Standaard teruggrijpen op oude namen lijkt een routinematig handelen te zijn geworden bij diverse bonden, besturen of organisaties. IJshockey Nederland is daar geen uitzondering in. Dat heeft veel weg van het fenomeen ‘Old Boys Network’. Voor hen die niet zo bekend zijn met deze term? Dat is een netwerk van oudgedienden of gevestigde namen van een bestuur, organisatie of onderneming die hun (machts)positie niet willen opgeven. Of na hun aftreden nog intensief contact houden met de organisatie om later weer ten tonele verschijnen.

Board Room IJshockey

VOORBEELDEN:

Zonder naar de personen te kijken, dus puur op de motivatie of de procedure, vinden we vier concrete voorbeelden van oud-gedienden of bekenden die hun opwachting maken in een bestuursfunctie. Waarbij termen als continuïteit, (enige) kandidaat van het bestuur, of eerdere betrekkingen naar voren komen.

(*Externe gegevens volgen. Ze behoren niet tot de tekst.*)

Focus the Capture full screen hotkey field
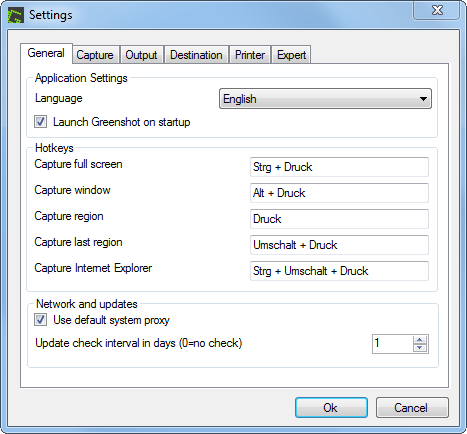 coord(339,167)
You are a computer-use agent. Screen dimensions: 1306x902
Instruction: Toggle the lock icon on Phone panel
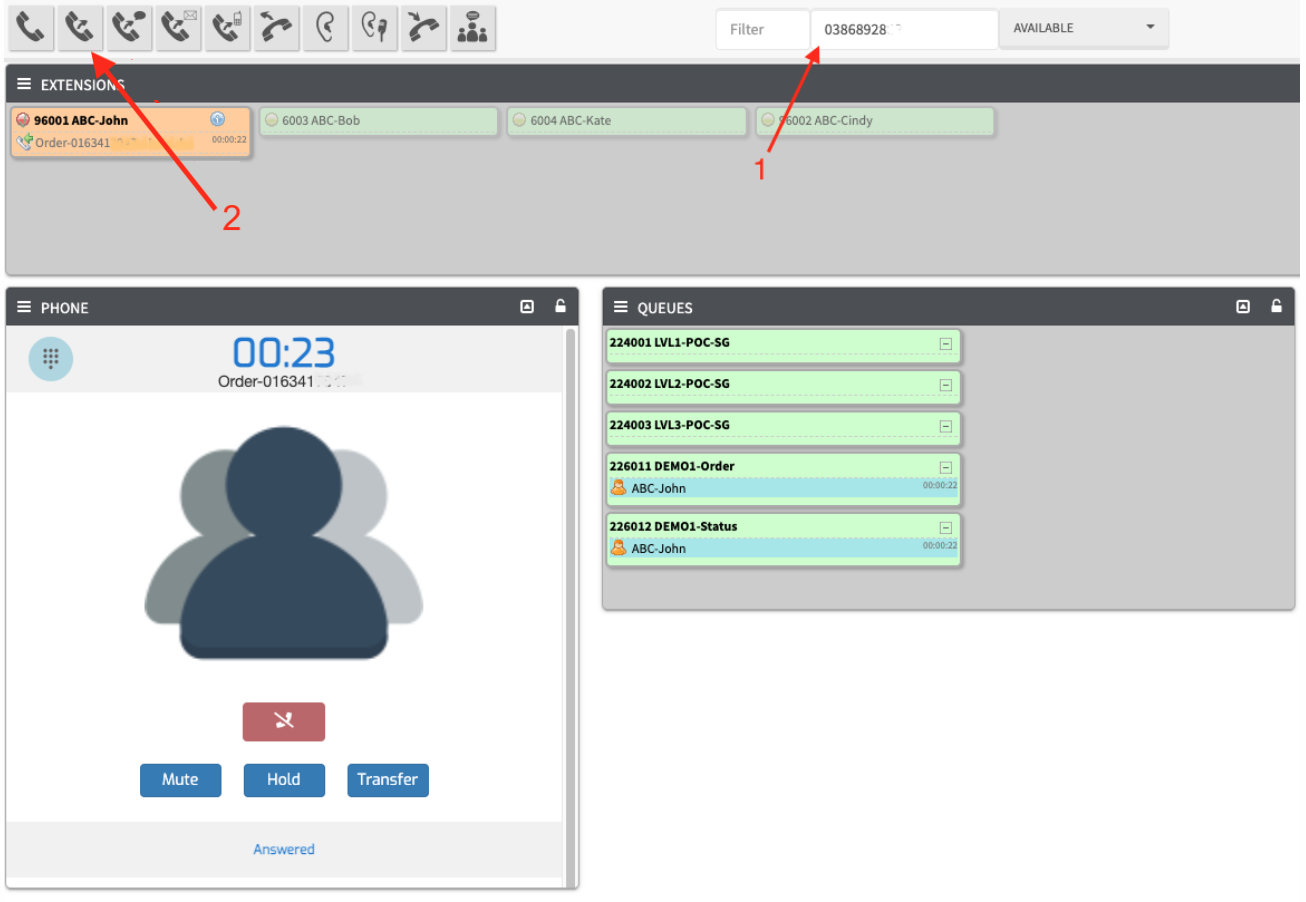pyautogui.click(x=561, y=307)
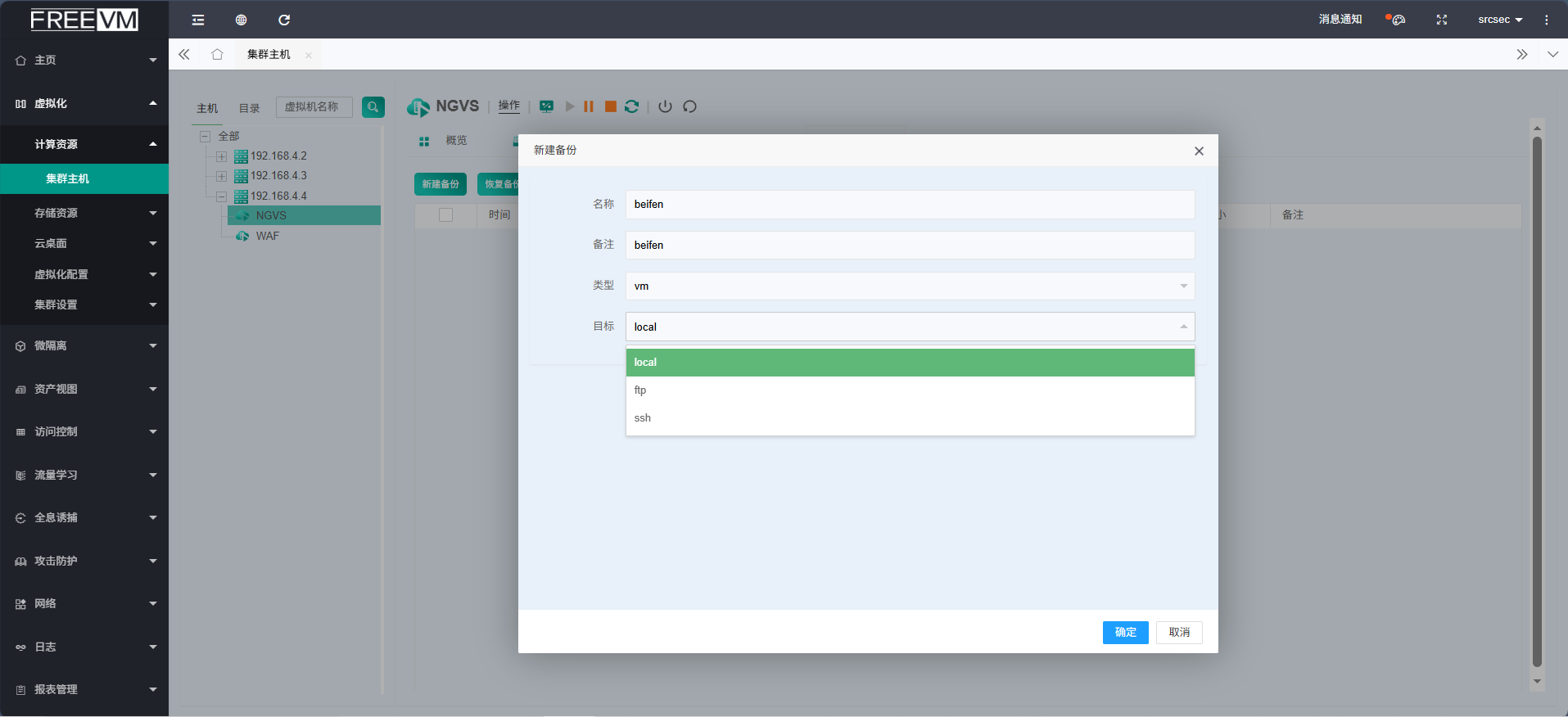1568x717 pixels.
Task: Click the refresh icon in top bar
Action: (x=284, y=20)
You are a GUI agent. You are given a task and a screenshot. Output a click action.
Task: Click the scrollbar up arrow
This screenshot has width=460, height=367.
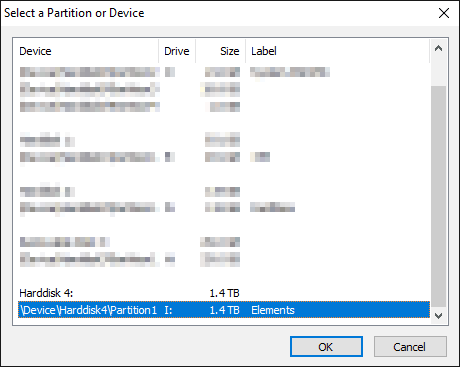point(439,49)
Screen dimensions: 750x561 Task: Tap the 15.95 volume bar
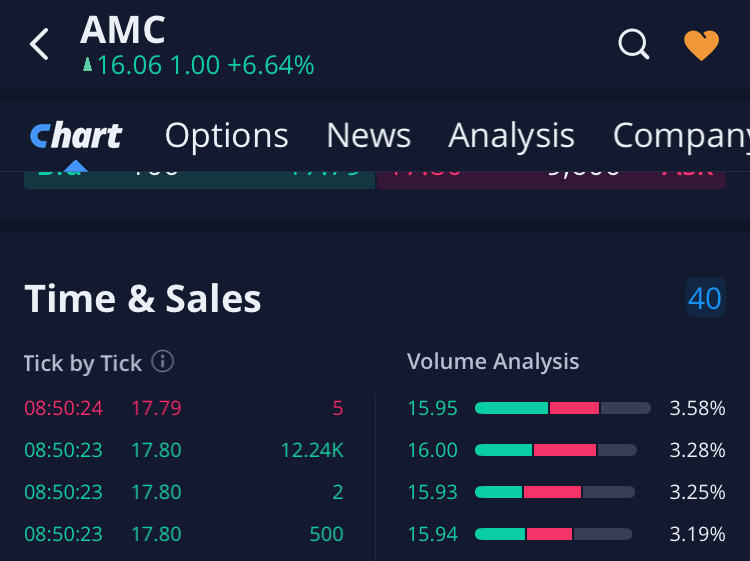coord(562,408)
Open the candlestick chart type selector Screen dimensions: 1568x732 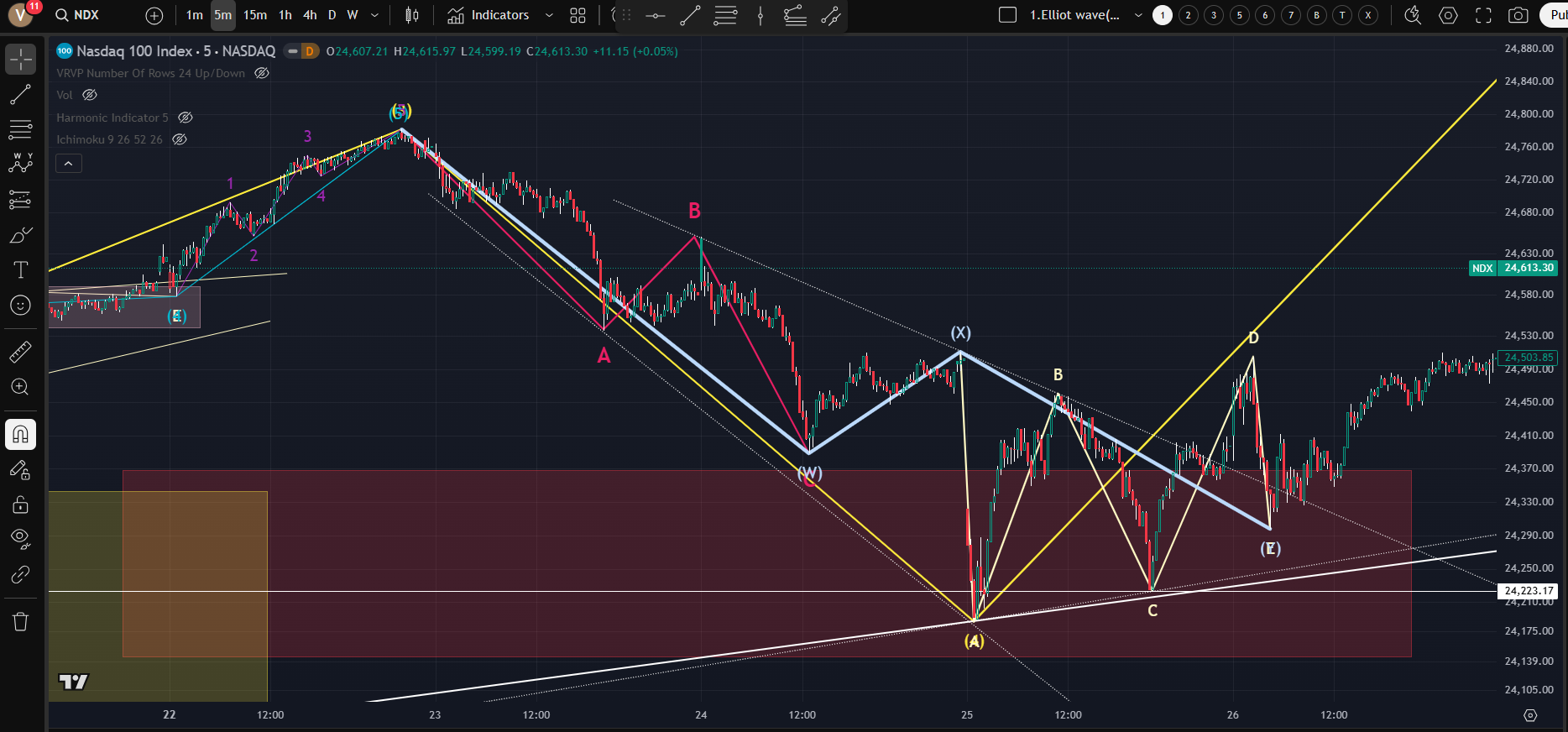pyautogui.click(x=411, y=15)
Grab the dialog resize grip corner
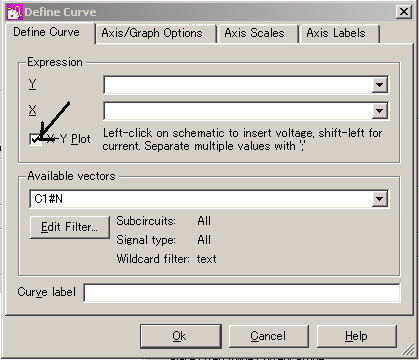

Joop Vullers (2007): “Het huidige bestuurslid Joop Vullers wordt naar alle waarschijnlijkheid gekozen tot opvolger van Jan de Greef. In 2006 maakte Jan de Greef in een open brief duidelijk dat hij niet verder wilde als voorzitter van de NIJB. Daarmee kwam een nieuwe opzet van de bond, waartoe al een bestuurscommissie was gevormd, te vervallen. Vullers maakte in deze commissie een comeback in het ijshockey en bleef ook na het aftreden van De Greef beschikbaar voor een functie.

Zijn bekendheid in het wereldje dankt de 47-jarige marketeer aan zijn voorzitterschap bij Nijmegen halverwege de jaren negentig. Na het geruchtmakende faillissement van Flame Guards Nijmegen zette hij zijn schouders onder de herbouw van het ijshockey in de Keizerstad, wat leidde tot de formatie van Fulda Tigers. Vullers is de kandidaat van het bondsbestuur. Voor zover bekend hebben zich geen tegenkandidaten aangemeld, waardoor de verkiezing een formaliteit lijkt. Afgelopen maanden deden verschillende namen van buiten de ijshockeywereld de ronde als mogelijke kandidaten voor het voorzitterschap. Klaarblijkelijk is gekozen voor een interne oplossing binnen het bestuur.”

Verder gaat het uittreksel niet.